→ Required task
Report how many lines of the data below contain the string "height". Reply with the number alone.

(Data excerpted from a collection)
start

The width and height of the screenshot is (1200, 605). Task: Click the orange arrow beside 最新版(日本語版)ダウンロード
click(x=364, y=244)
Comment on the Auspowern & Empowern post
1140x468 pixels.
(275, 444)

end

→ Output below
1